Start of RECORDS FOR THE TASK

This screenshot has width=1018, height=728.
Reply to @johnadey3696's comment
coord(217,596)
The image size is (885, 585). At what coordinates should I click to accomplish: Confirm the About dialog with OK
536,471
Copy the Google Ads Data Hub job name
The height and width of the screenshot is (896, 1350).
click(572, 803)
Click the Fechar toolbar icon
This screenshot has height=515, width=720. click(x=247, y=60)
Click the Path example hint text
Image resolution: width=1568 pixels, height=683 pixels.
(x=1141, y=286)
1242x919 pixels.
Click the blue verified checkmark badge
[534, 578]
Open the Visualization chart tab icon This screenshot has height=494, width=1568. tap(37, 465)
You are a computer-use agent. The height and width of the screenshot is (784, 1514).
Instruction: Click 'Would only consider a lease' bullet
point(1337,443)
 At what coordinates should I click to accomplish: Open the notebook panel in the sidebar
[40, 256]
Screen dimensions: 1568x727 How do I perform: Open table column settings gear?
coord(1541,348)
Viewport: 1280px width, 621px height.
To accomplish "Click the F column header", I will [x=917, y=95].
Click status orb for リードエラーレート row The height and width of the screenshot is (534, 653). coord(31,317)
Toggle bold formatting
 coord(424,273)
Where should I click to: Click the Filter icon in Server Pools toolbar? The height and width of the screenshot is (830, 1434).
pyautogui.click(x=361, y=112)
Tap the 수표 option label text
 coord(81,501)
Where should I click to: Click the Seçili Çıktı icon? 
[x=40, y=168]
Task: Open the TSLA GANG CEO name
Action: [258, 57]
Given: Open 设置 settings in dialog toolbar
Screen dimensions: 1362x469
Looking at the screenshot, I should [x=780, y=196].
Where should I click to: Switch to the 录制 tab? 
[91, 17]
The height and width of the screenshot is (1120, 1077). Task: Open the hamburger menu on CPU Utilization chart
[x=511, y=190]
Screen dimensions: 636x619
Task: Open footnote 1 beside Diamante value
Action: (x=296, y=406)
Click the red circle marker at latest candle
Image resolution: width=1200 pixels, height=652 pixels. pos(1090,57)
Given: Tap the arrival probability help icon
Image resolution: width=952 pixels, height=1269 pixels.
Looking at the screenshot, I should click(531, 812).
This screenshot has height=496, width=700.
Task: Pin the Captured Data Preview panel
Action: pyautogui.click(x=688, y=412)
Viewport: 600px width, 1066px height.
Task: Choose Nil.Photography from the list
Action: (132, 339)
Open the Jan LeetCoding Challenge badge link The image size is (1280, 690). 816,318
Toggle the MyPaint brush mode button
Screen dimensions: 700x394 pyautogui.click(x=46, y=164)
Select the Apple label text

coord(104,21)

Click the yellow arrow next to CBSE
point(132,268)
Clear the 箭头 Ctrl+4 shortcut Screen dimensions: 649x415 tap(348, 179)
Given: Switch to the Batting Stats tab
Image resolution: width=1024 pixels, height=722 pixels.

End of RECORDS FOR THE TASK

§ WHAT TO DO
The response must consist of the lines above, from the first one through the line containing "Viewport: 1280px width, 621px height.", reproduced exactly.

§ TASK ANSWER
This screenshot has width=1018, height=728.
Reply to @johnadey3696's comment
coord(217,596)
The image size is (885, 585). At what coordinates should I click to accomplish: Confirm the About dialog with OK
536,471
Copy the Google Ads Data Hub job name
The height and width of the screenshot is (896, 1350).
click(572, 803)
Click the Fechar toolbar icon
This screenshot has height=515, width=720. click(x=247, y=60)
Click the Path example hint text
Image resolution: width=1568 pixels, height=683 pixels.
(x=1141, y=286)
1242x919 pixels.
Click the blue verified checkmark badge
[534, 578]
Open the Visualization chart tab icon This screenshot has height=494, width=1568. tap(37, 465)
You are a computer-use agent. The height and width of the screenshot is (784, 1514).
Instruction: Click 'Would only consider a lease' bullet
point(1337,443)
 At what coordinates should I click to accomplish: Open the notebook panel in the sidebar
[40, 256]
Screen dimensions: 1568x727 How do I perform: Open table column settings gear?
coord(1541,348)
Viewport: 1280px width, 621px height.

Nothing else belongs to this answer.